* _PASSAGE PROVIDED_:
BEGIN
Beware AI-produced Children’s Books!

For a year now, I’ve had my dream job – selecting children’s and young adult books for a large public library system with 22 branches.

I think I do a good job balancing critical reviews with popularity and patron requests and the need for a broad collection.

One day, someone requested that we get more books for kids about pets that weren’t only about dogs and cats. That’s something we can always use, but there’s not a lot published. So I looked in our vendor database.

Some titles we already had. Some were quite a few years old. Many were not in stock with our vendor. But I found some books that looked promising.

One book I ordered was called Rabbits: Children’s Animal Fact Book, by publisher Bold Kids. It didn’t have any reviews, and it was only available in paperback. But paperback meant it wasn’t too expensive, and a fact book about rabbits was what I needed, after all. How bad could it be? I put it on my order.

I completely forgot about it. Sometimes when I order short nonfiction books, I’m not sure if it belongs with the children’s nonfiction or with the picture books, and then I put a note on the book – Show to Sondy – to figure out where it belongs when I have the book in front of me. But this book was clearly nonfiction, so it could make it to the library shelves with no more input from me.

A few weeks later, I got a somewhat incoherent note from a cataloger about this book. While I was looking over the record and trying to form an answer, she came to my cubicle almost speechless and showed me this book, along with another: Northern Lights: A Book Filled with Facts for Children, also by Bold Kids.

Reader, when I looked at those books, I was filled with deep shame for having selected them. But wait! I discovered that one of our other selectors had ordered the Northern Lights book, so I felt a lot better that I wasn’t the only one who fell for them.

Let me explain.

The book starts out extremely repetitive and very poorly worded. There’s no logical progression between sentences, and some sentences repeat on later pages, except often with contradictory information or in a slightly different form. It’s got stock photo images and clip art text pages.

Here’s the page that first convinced me we couldn’t put these books on library shelves:

A rabbit has a male and female counterpart. A male rabbit is called a buck. The two types of rabbits have different characteristics. A doe is a baby rabbit, while a buck is a mother. All types of rabbits live underground, except for the cottontail, and their habitats are often called warrens.

Later, I read on. One spread has the same exact text on two facing pages. But the place where it got so bad it’s hilarious was the final spread:

If you’ve ever had the pleasure of feeding a rabbit, you’ve probably wondered how they reproduce. The answer is simple: they live in the wild! Despite being cute and cutesy, rabbits are also very smart.

They can even make their own clothes, and they can even walk around. And they’re not only adorable, but they’re also very useful to us as pets and can help you out with gardening.
END
* _EXERCISE DATA_:
BEGIN
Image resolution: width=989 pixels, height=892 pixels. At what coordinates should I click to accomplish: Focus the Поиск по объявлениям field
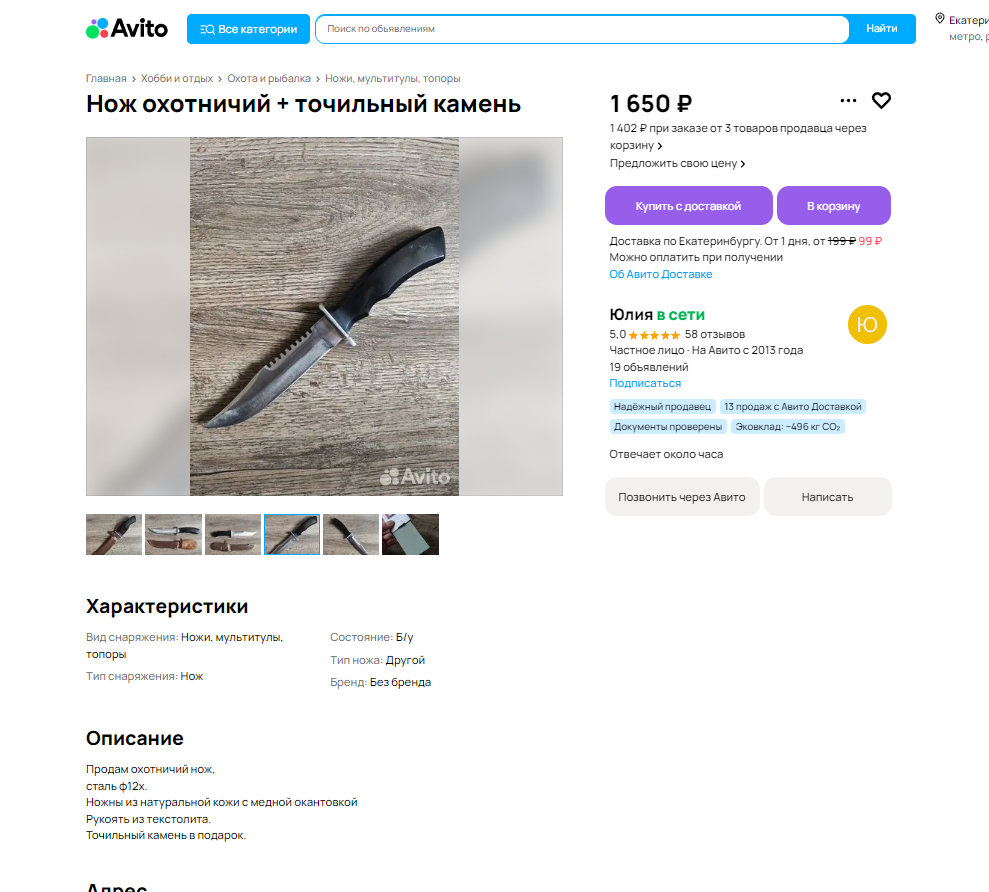(x=582, y=29)
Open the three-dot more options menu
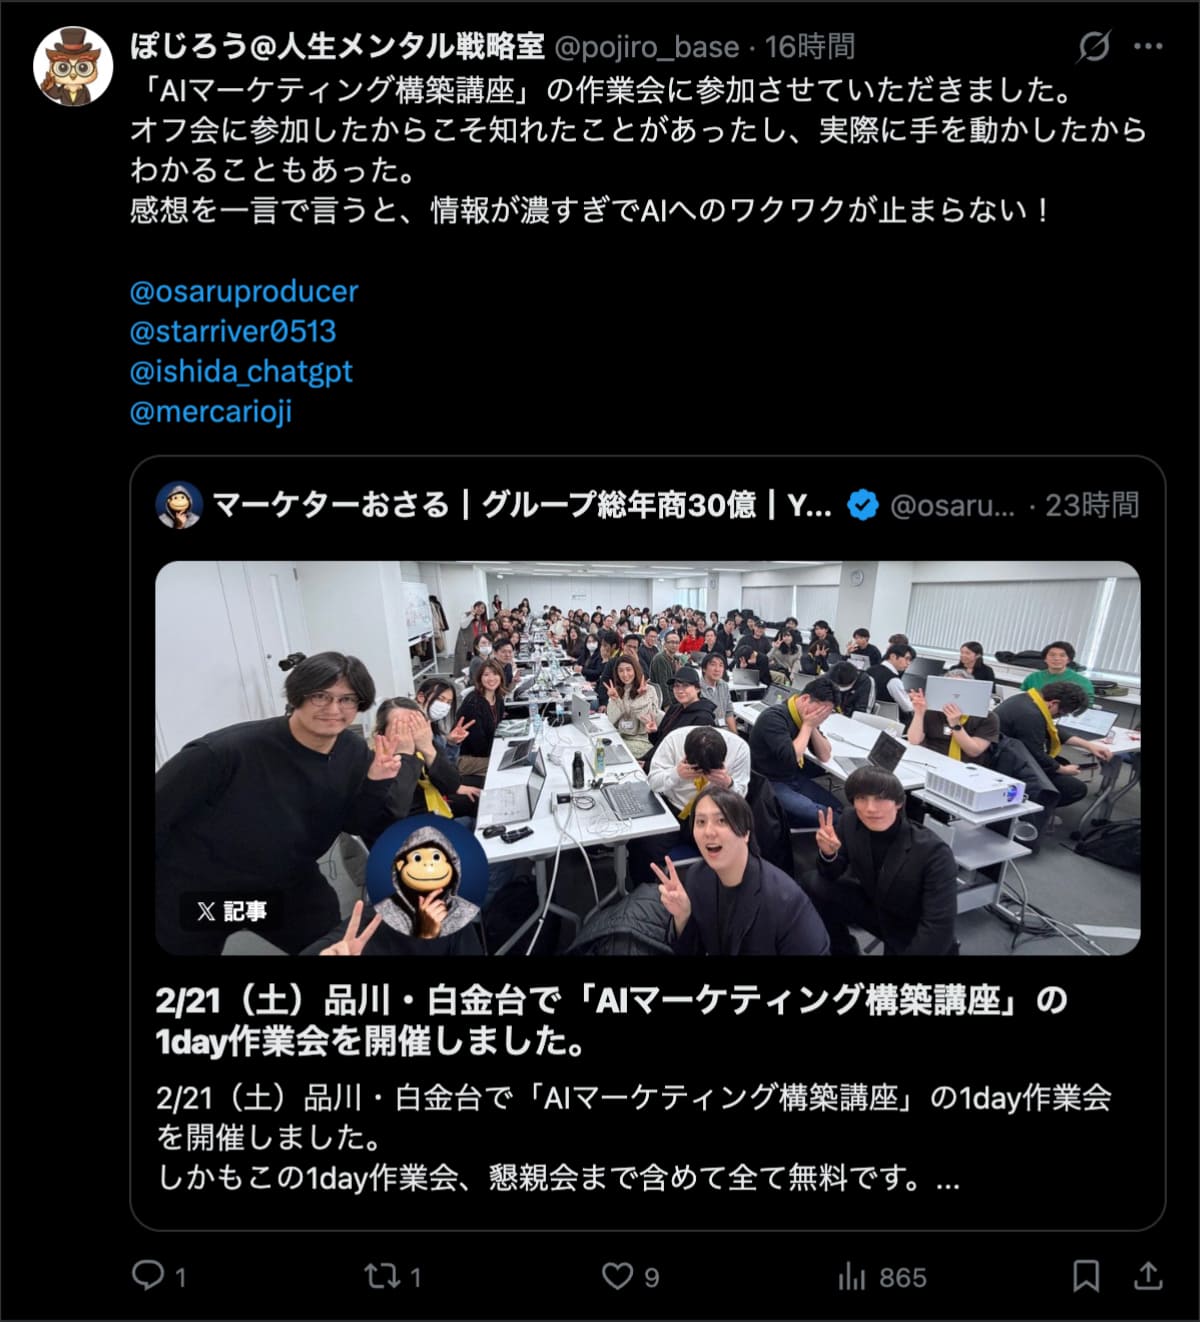This screenshot has height=1322, width=1200. point(1148,46)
END
* _WORK ORDER_: Summarize the passage on AI-produced children's books, found above, in two sentences.

* _OUTPUT_: While searching for children's books about pets other than dogs and cats, a selector for a 22-branch public library system ordered an unreviewed paperback, Rabbits: Children's Animal Fact Book, from the publisher Bold Kids. A cataloger later brought that book to the selector along with another Bold Kids title on the northern lights, and the rabbit book proved so repetitive, poorly worded and full of contradictory or absurd claims, such as rabbits making their own clothes, that it could not be put on library shelves.